Race days, especially destination race days, are runs that are completely out of your control. The date, time, location are set in stone. The weather is unpredictable. The course is new to you, and in some instances nothing you could prepare for. . . a little like life?
That’s the challenge.
And challenged, I was. The race started off crowded but beautifully. I was running a Disney Half Marathon!! The first few miles were easy. It was humid, warmer than anticipated and the fog limited visibility but I was still in the zone. The crowds prevented me from setting my usual pace, but with injuries I wondered if that wasn’t a godsend.
As we approached the first massive ascent, however, I could feel my bad knee (snowboarding injury from years ago) inflame and my recent injury from the fall was becoming quite noticeable. Still, I pushed through and mile two quickly became mile four. Approaching Magic Kingdom filled me with excitement and anticipation of seeing the castle, running the park before opening and all of the magic that awaited.

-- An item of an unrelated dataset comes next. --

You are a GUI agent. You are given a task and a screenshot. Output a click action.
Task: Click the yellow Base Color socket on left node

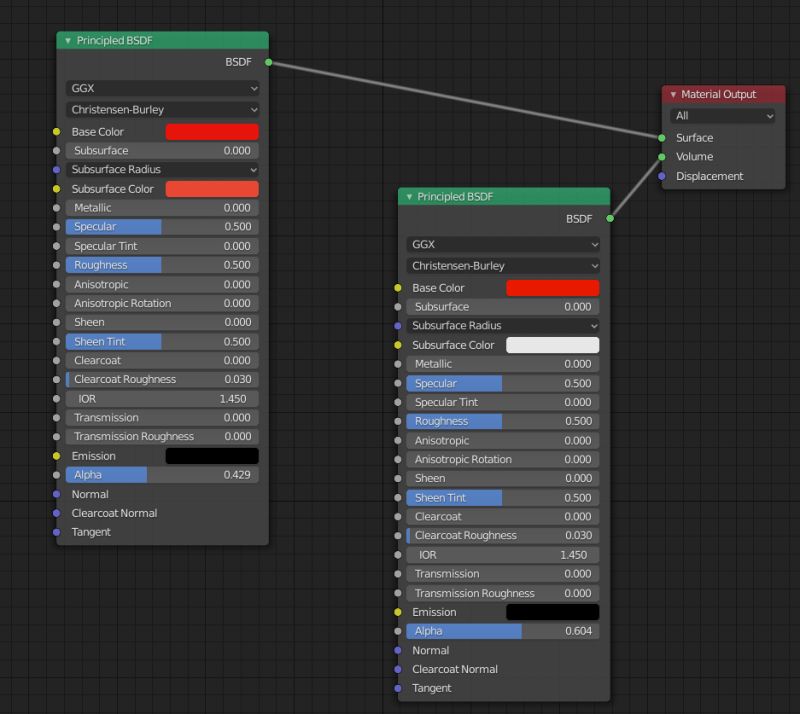point(57,131)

Before setting my eyes on the caste, however, I had to first conquer a dreaded, steep and lengthy underpass that I feared would be on the course. Steep descents are my achilles heel in running because of my bad knee and as most of my fellow runners gained speed on descent, this was when I had to slow my pace to protect my knee. Relief came inside the level ground of the tunnel but as we ascended out again I could feel my knee, my fresh injury and encroaching doubt about finishing my half with a personal best time.

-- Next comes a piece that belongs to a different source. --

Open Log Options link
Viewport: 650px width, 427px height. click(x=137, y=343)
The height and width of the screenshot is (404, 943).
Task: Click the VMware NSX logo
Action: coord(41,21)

Believing I had just overcome one of the greatest challenges of the course, I was disheartened as we further approached the park and entered a part of the course that was on an extreme slant of an uneven path. I couldn’t have trained for such terrain and given two healthy knees and no injury from falling off a bus, I most certainly would have felt better. Running high on the exaggerated slope was painful. Running low on the slope was equally painful, and unfortunately running straight in the middle of the slope didn’t offer any relief either. Any healing that had happened in the last few hours from my fall had vanished back into a sea of painful inflammation.
And then we turned the corner from behind the side gates of Main Street into Magic Kingdom….
The magic of Disney and the accompanied adrenaline of the moment as we turned onto a lined Main Street with cheering spectators vanquished all pain. Before sunrise and still illuminated with Christmas lights, it was a magical and emotional sight of an otherwise empty Magic Kingdom.
We ran down Main Street with an illuminated Frozen lit Cinderella’s castle in our sights. This was by far the most emotional, fantastical, pain-free moment of the race. The experience is mostly beyond words. It was euphoric. My body just moved—glided, as my mind disconnected from every bit of angst, doubt, pain, and thought.
Turning right off Main Street, the course took us through an empty Tomorrowland and around into Fantasyland, thru Cinderella’s castle and eventually out Frontierland 'behind the stage' so-to-speak of Magic Kingdom. As we departed Magic Kingdom we crossed the railroad tracks with the iconic Magic Kingdom steam train whistling with encouragement.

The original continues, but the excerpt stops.